Two other groups have studied interferon therapy before transplantation.24, 25 Forns and colleagues24 treated 30 patients who had cirrhosis—with an anticipated time to transplantation of less than 4 months—with interferon alfa-2b (5 MU/d) plus ribavirin 800 mg/d. Eighty-three percent had genotype 1b HCV, and the median duration of treatment was 9 weeks. Nearly all experienced significant side effects, and 63% required dose reductions in interferon or ribavirin. Nine patients (30%) were negative for HCV RNA at the time of transplantation; of these, 6 (20%) remained negative after transplantation. Thomas and colleagues25 used daily injections of 5 MU interferon alfa-2b in 20 patients and reported that 12 (60%) were HCV RNA–negative at time of transplantation, but only 4 (20%) remained free of recurrence after transplantation. The 20% prevention of recurrence was similar to that observed in the Forns study (6 of 30, 20%) and in our experience with LADR (12 of 47, 26%).
Crippin and colleagues26 treated 15 patients with more advanced disease (CTP score 11.9 ± 1.2). No patient experienced sustained response, 2 who underwent transplantation had recurrence of HCV, and the study was halted because of serious side effects. In contrast to Crippin, we reported an SVR of 26% in 23 patients with CTP class C treated with LADR, despite a CTP score of 11.1 + 1.1 and a MELD score of 16.8 ± 3.0. However, our patients with SVR were mainly infected with non-1 genotypes; only 1 of 14 patients with genotype 1 and CTP class C had SVR.

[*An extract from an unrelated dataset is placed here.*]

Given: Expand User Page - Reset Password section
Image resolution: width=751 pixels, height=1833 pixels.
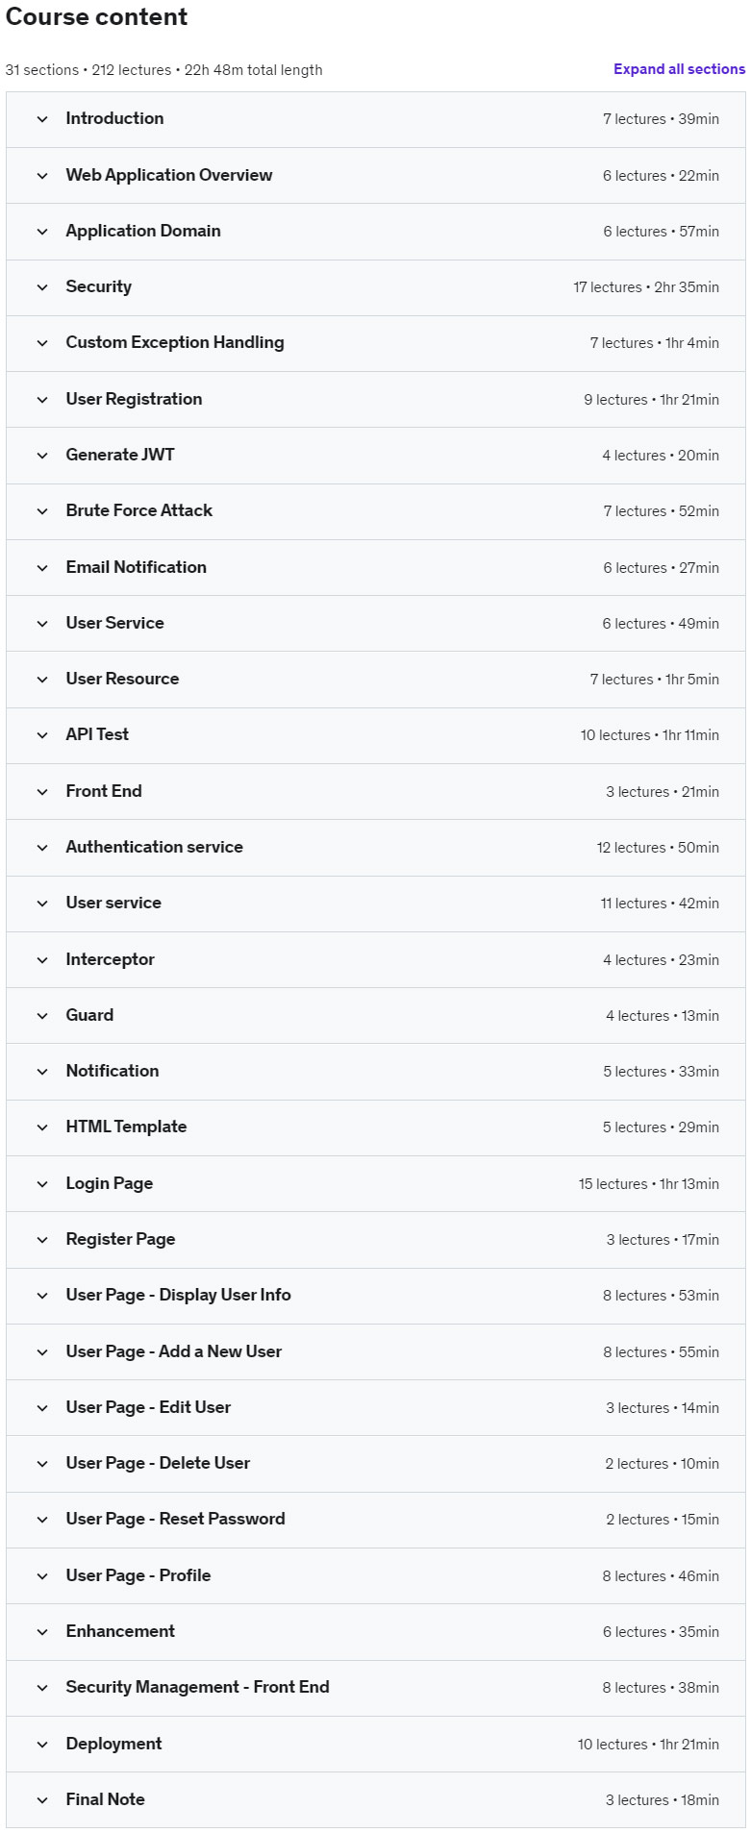Looking at the screenshot, I should click(375, 1520).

In conclusion, we treated 124 patients with advanced hepatitis C with clinical or biochemical decompensation using a LADR of interferon and ribavirin. Forty-six percent cleared HCV RNA from blood on treatment, and 24% had sustained clearance of HCV RNA. Virological response was highest in patients with non-1 genotypes, CTP class A, and who achieved a full course of therapy. Eighty percent of patients rendered HCV RNA–negative by LADR who underwent liver transplantation remained free of HCV after transplantation. Our experience suggests that antiviral therapy in patients with advanced HCV may stabilize disease and reduce the risk of posttransplantation recurrence.